トレーナーも人間ですから絶対ではありません。聞き方が並みの人よりすぐれているとも限りません。出すことばかりに専念して、まともに聞くことのできないこともあるのです。
○声の実感・快感
声の実感や快感をどう捉えるかは難しいところです。スポーツや武術のように傍からみて評価しにくいもので、大きな問題です。レッスンとしては、実感して快感であってほしいとは思います。
声でのインパクトとバランスは、相反しやすいものです。聞く人は、バランスをとりつつもアンバランスを欲しているし、インパクトを喜びつつも安定を望んでいます。歌う人やせりふを言う人も同じです。それをどのように合わせ、ずらすのか。この組み合わせと音や声との関係だけでも、こうして展開すると膨大になりそうです。
○我と不足
我の出ている話、歌は聞き苦しいものです。自意識は必要ですが、それでは、その人のものであってお客さんのものにならないのです。価値、作品、商品の受け渡しがないのです。いくら声を出しても届いていないのです。それでは、続いてはいかないのです。

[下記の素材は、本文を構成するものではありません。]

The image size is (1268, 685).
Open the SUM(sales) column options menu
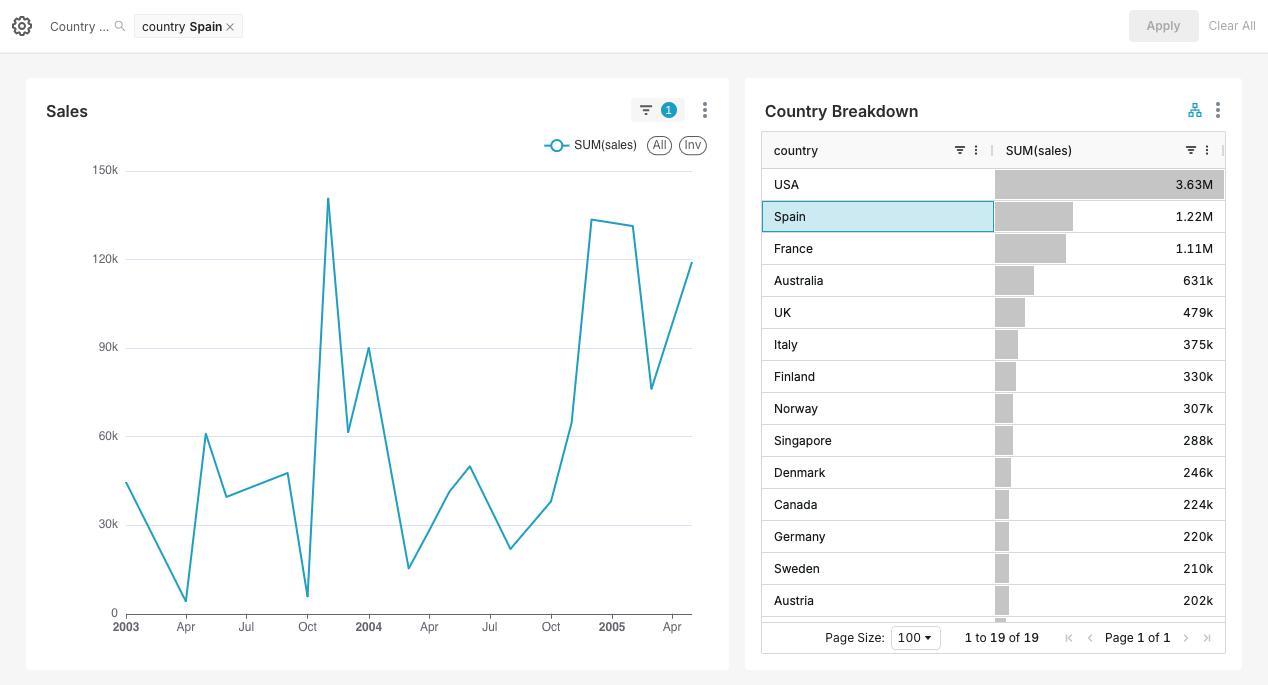[1207, 151]
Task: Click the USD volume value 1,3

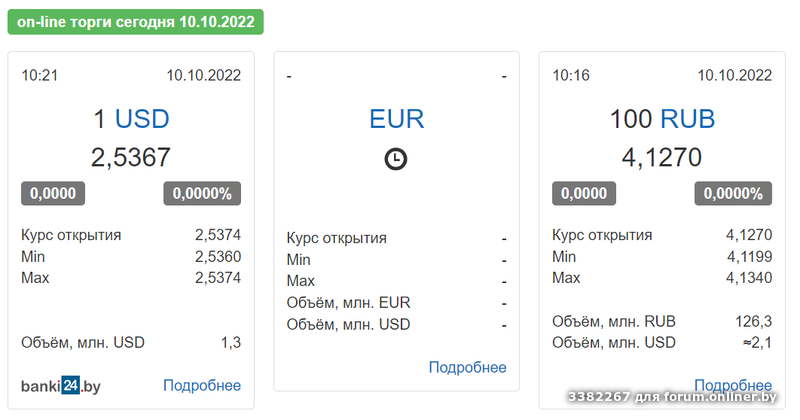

でも、一つ二つの作品なら個性的で、おもしろいときもあります。そのリピートで、それ以上に続けて飽きられるなら、改善するか、根本から変える必要性を知ることです。大体は、一本調子で展開パターンが少なく、絶対的な強み、オリジナリティが乏しいことに当たるのです。
そして、今の自分ではできないことを知ります。そこを突き詰めていくことで基本のレベルは上がっていくのです。
レッスンは基本を身につけるというのでなく、基本のレベルを上げていくと思います。トレーナーはそれをわかりやすい形で明示できるでしょうか、そこが問題です
○外と内
メニュや方法に私が否定的なのは、それが外にあるからです。内に入れば、もう基本ということをいうこともなく体で取り込まれるから、そういうことばはいらないのです。
優れた人が現実に対応しようとすると、外界に体が対応するのです。身につけた共通要素が基本とするなら、現実や周りの状況が変じるのに応じる、つまり、基本も変じて応用されるとみてよいでしょう。
天才肌の人は、感覚からもっともよいフォーム、体、声をつくりあげます。他の人はそうはならないのですから、基本を使い、応用していきます。
トレーナーも、チェックのときに基本ということを持ち出すと、指導のよりどころになるので便利です。しかし、チェックしてここがよくないからやるというのは、必ずしも合っていません。合わせようとするからです。合うというイメージに感覚が及ぶかどうかです。合うまで続けたらよいのです。本当の型や基本は、マニュアルと対極のものなのです。
○トレーナーと違う声
自分の感覚で正しいのに、トレーナーは違うと言う。
トレーナーは正しいと言うのが、自分のではピンとこない。
ときたまみられることです。私のところは、2、3人のトレーナーが担当しているので、そのことを検証する機会をもてるのです。
どの声が正しいかでなく、トレーナーの判断の違いがどういう価値観に基づいているかということです。このときに、私なら必ずしも「トレーナーに合わせるように」とは言いません。トレーナーの方が経験も耳も肥えているとしても、です。
ここで正しいと言い張ることを認めたうえで、その根拠を問います。質問するのでなく本人が何をよしとしているかを声そのものでみます。よほどの人以外は、嘘ではありませんが、よいとか正しいという声の範囲が定まっていないと、自分でわからなくなります。
困るのは、くせ声での快感や個性的という実感です。高く出したりハスキーに聞かせるようにしてつくった声です。大体は体で支えられていないものです。そういうときは、その柔軟性の応用力のなさを問います。しかし、それを使えないというのではありません。区別するのです。
どれでもよいと思いつつ、柔軟な声に絞られてくる時間を待つ方がよいのです。急かされない限り、私はゆっくりと待つつもりで対しています。ただ、聞くだけでも、少々方向づけたら声は育っていくのです。
○主体性のある声
トレーナーの教えに合わせていくのでなく、自分を出していくとトレーナーによく聞こえていくというのがよいと思うのです。
自ら出てくる声より周りが求める声に合わせようとがんばる人が多いです。これに日本人ほど気を使っている民族はいないかもしれません。
しかし、もっとも大切なことは、声なのですから、学ぶにしても主体的であることです。
憧れから入る世界では、自分の声を否定した人が、他人に合わせたがる傾向が強いのでやっかいです。まして、ステージは普段の自分から化けるのですから、そこで自分に向き合う暇などありません。
だからこそ、素である自分、その体、感覚で、声に向き合う場、時間、空間を必要とするのです。
声は体だけでなく空間に響いているのです。体=宇宙なのです。